[EXERCISE GOAL] Update the items starting at the line containing "At what coordinates" and ending at the line containing "click(x=891, y=207)", replacing "row" with "column" and keeping everything else the same. Give only those lines, leaving out the pictures.

[LISTING]
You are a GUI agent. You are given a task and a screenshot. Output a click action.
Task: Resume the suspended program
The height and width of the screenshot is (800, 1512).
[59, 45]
* * *
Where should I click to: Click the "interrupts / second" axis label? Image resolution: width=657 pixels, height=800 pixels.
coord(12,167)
==
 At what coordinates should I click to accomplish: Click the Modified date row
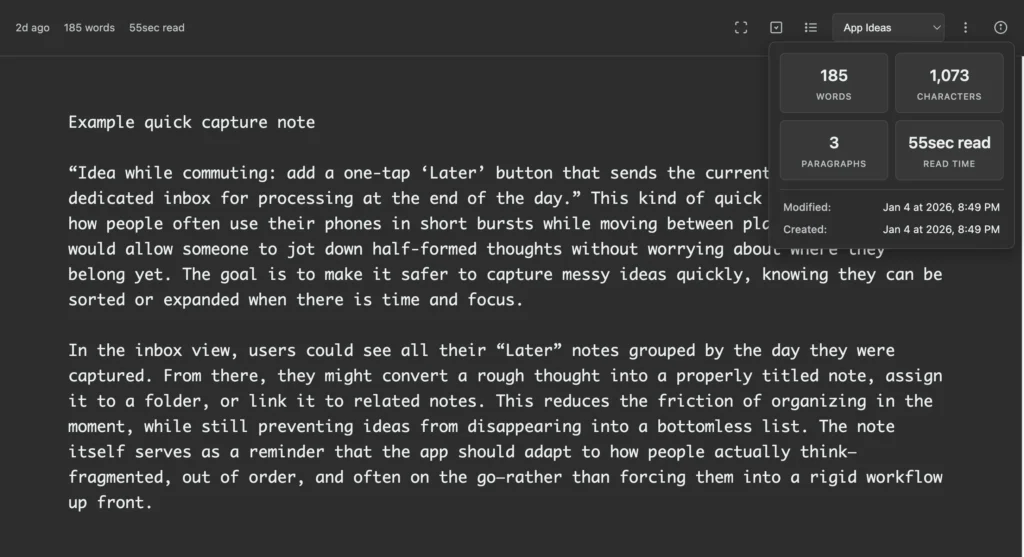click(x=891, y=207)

[EXERCISE RESULT]
 At what coordinates should I click to accomplish: Click the Modified date column
click(x=891, y=207)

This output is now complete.